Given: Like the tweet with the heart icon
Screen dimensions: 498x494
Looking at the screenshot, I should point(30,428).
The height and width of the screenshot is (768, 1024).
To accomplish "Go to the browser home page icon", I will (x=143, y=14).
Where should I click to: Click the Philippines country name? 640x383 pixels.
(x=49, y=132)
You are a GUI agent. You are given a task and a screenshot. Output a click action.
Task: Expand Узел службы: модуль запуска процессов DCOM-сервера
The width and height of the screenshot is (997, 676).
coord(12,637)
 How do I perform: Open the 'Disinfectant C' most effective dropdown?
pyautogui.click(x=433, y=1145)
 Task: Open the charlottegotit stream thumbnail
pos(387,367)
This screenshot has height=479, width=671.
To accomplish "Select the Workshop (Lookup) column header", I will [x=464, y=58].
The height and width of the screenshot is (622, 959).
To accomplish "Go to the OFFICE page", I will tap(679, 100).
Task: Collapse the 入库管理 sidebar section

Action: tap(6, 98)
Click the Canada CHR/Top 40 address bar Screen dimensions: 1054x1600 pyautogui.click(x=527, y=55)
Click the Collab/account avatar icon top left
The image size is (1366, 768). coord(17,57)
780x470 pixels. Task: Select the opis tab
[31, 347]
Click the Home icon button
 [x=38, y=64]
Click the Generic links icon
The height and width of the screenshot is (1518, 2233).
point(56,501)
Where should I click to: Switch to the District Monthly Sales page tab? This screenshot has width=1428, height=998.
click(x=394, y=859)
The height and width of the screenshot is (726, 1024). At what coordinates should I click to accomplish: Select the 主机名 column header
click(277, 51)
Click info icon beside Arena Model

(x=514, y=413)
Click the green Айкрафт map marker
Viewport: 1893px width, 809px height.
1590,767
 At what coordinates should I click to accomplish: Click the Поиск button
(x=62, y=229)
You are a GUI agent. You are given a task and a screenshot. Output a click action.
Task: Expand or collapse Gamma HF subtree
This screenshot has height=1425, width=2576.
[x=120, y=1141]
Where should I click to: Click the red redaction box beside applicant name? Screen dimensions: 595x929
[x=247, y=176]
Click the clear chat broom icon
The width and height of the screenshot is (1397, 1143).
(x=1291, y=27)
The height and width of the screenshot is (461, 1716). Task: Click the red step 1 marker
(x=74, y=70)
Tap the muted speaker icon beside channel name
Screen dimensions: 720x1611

## What you will do
Please turn the data above into a numbered list with one line per item and no blank lines.

## Task output
1. Given: Like the tweet with the heart icon
2. Screen dimensions: 498x494
3. Looking at the screenshot, I should point(30,428).
4. The height and width of the screenshot is (768, 1024).
5. To accomplish "Go to the browser home page icon", I will (x=143, y=14).
6. Where should I click to: Click the Philippines country name? 640x383 pixels.
7. (x=49, y=132)
8. You are a GUI agent. You are given a task and a screenshot. Output a click action.
9. Task: Expand Узел службы: модуль запуска процессов DCOM-сервера
10. The width and height of the screenshot is (997, 676).
11. coord(12,637)
12.  How do I perform: Open the 'Disinfectant C' most effective dropdown?
13. pyautogui.click(x=433, y=1145)
14.  Task: Open the charlottegotit stream thumbnail
15. pos(387,367)
16. This screenshot has height=479, width=671.
17. To accomplish "Select the Workshop (Lookup) column header", I will [x=464, y=58].
18. The height and width of the screenshot is (622, 959).
19. To accomplish "Go to the OFFICE page", I will tap(679, 100).
20. Task: Collapse the 入库管理 sidebar section
21. Action: tap(6, 98)
22. Click the Canada CHR/Top 40 address bar Screen dimensions: 1054x1600 pyautogui.click(x=527, y=55)
23. Click the Collab/account avatar icon top left
24. The image size is (1366, 768). coord(17,57)
25. 780x470 pixels. Task: Select the opis tab
26. [31, 347]
27. Click the Home icon button
28.  [x=38, y=64]
29. Click the Generic links icon
30. The height and width of the screenshot is (1518, 2233).
31. point(56,501)
32. Where should I click to: Switch to the District Monthly Sales page tab? This screenshot has width=1428, height=998.
33. click(x=394, y=859)
34. The height and width of the screenshot is (726, 1024). At what coordinates should I click to accomplish: Select the 主机名 column header
35. click(277, 51)
36. Click info icon beside Arena Model
37. (x=514, y=413)
38. Click the green Айкрафт map marker
39. Viewport: 1893px width, 809px height.
40. 1590,767
41.  At what coordinates should I click to accomplish: Click the Поиск button
42. (x=62, y=229)
43. You are a GUI agent. You are given a task and a screenshot. Output a click action.
44. Task: Expand or collapse Gamma HF subtree
45. This screenshot has height=1425, width=2576.
46. [x=120, y=1141]
47. Where should I click to: Click the red redaction box beside applicant name? Screen dimensions: 595x929
48. [x=247, y=176]
49. Click the clear chat broom icon
50. The width and height of the screenshot is (1397, 1143).
51. (x=1291, y=27)
52. The height and width of the screenshot is (461, 1716). Task: Click the red step 1 marker
53. (x=74, y=70)
54. Tap the muted speaker icon beside channel name
55. Screen dimensions: 720x1611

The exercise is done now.